How to Process Data Too Big for Memory with Python Generators

Some Python features you can ignore for years and never miss. Lazy evaluation is not one of them. The moment a dataset stops fitting in memory, or a loop starts feeling clunky, you end up reaching for exactly the tools in this article: iterators, comprehensions, and generators. They share one underlying idea, producing values on demand instead of all at once, and once that idea clicks, a whole family of Python syntax suddenly makes sense.

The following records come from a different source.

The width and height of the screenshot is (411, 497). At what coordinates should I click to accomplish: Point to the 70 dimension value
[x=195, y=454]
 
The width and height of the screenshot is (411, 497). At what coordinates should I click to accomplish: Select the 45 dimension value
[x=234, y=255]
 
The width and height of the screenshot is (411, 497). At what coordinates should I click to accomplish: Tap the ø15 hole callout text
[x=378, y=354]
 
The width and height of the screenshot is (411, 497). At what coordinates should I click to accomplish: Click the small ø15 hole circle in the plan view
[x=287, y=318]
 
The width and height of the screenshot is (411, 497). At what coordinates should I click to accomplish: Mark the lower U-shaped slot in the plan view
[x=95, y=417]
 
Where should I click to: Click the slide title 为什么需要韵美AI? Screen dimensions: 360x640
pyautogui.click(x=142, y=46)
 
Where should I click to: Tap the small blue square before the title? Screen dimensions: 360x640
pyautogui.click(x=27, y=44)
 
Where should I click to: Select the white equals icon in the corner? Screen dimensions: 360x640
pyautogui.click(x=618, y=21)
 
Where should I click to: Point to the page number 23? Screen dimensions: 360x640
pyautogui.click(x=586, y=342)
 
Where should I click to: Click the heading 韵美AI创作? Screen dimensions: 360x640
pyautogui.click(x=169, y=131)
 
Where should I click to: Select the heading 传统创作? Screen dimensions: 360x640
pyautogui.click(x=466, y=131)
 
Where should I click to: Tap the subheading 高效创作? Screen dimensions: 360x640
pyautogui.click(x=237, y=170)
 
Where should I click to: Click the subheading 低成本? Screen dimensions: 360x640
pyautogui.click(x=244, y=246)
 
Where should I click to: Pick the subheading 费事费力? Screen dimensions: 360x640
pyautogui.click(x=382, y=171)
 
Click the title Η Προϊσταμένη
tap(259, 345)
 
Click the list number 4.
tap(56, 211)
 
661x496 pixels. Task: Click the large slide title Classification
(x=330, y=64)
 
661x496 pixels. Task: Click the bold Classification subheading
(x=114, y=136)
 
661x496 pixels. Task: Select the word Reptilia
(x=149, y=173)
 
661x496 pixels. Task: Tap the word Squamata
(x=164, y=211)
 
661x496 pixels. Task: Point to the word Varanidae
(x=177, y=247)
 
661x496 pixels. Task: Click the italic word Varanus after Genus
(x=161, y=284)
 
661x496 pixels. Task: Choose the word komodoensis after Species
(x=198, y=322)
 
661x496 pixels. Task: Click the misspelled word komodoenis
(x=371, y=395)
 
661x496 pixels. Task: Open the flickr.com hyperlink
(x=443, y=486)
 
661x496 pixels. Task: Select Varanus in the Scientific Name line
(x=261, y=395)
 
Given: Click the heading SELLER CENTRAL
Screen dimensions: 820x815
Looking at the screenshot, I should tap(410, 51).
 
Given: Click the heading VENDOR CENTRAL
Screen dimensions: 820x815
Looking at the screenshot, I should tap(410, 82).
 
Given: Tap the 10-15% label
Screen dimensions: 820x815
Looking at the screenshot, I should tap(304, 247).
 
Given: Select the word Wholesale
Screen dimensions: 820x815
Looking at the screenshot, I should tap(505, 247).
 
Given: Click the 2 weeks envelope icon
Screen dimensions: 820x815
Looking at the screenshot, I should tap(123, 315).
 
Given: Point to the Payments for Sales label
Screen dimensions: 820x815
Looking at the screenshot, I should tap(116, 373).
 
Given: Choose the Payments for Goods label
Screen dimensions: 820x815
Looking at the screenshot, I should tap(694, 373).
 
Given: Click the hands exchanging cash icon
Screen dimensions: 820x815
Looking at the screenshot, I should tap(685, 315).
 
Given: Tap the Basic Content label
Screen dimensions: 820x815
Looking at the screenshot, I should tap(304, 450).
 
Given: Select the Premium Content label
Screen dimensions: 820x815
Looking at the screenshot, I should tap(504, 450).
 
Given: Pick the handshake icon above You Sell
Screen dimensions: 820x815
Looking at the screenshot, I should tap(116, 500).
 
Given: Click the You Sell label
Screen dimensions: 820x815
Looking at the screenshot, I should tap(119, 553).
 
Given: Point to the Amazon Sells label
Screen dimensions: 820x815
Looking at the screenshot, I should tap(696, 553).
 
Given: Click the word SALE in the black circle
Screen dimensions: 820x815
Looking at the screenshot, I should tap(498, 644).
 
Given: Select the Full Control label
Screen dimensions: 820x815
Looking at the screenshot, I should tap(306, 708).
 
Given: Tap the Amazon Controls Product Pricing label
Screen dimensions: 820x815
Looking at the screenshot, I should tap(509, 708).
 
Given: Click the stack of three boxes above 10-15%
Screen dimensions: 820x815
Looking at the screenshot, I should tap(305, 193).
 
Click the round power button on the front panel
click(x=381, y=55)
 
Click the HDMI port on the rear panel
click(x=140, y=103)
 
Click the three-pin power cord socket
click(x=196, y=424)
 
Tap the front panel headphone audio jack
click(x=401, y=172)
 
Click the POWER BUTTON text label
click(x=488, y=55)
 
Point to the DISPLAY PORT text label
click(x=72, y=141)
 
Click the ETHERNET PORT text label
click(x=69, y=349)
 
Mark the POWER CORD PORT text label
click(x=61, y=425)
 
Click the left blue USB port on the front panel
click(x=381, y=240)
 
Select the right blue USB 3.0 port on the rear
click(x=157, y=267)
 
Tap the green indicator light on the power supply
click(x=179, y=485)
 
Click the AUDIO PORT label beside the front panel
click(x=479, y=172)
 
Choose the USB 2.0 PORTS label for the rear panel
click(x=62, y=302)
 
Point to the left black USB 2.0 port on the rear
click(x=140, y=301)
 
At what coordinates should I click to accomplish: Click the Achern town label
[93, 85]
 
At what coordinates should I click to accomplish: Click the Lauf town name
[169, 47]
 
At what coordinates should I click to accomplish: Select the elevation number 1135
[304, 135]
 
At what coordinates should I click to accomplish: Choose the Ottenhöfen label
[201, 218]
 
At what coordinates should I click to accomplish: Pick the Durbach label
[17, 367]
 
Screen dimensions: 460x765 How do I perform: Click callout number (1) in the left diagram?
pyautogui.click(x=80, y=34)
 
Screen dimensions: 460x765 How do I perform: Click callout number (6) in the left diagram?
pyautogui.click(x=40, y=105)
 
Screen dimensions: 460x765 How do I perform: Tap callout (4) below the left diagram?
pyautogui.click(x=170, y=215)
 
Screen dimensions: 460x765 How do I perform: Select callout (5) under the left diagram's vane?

Iterables vs. Iterators: A Distinction That Sounds Pedantic but Isn’t

An iterable is anything you can walk through: a list, a string, a dict, a range. Think of it as a deck of cards sitting on the table. An iterator is the thing that walks through it, like your finger moving through the deck, remembering exactly where you are. The distinction sounds academic until you realize the entire for loop machinery is built on it.

			
pioneers = ["ada", "grace", "katherine"]
for name in pioneers:
    print(name)
it = iter(pioneers)
print(next(it))   # "ada"
print(next(it))   # "grace"
print(next(it))   # "katherine"

		

When you write for name in pioneers, Python silently does two things: it grabs an iterator from the list by calling iter(), then calls next() on it repeatedly until the values run out. Doing it manually makes the hidden machinery visible. One more next(it) after the last value raises a StopIteration error, because an exhausted iterator is done for good. The list itself is fine; you just need a fresh iterator to walk it again.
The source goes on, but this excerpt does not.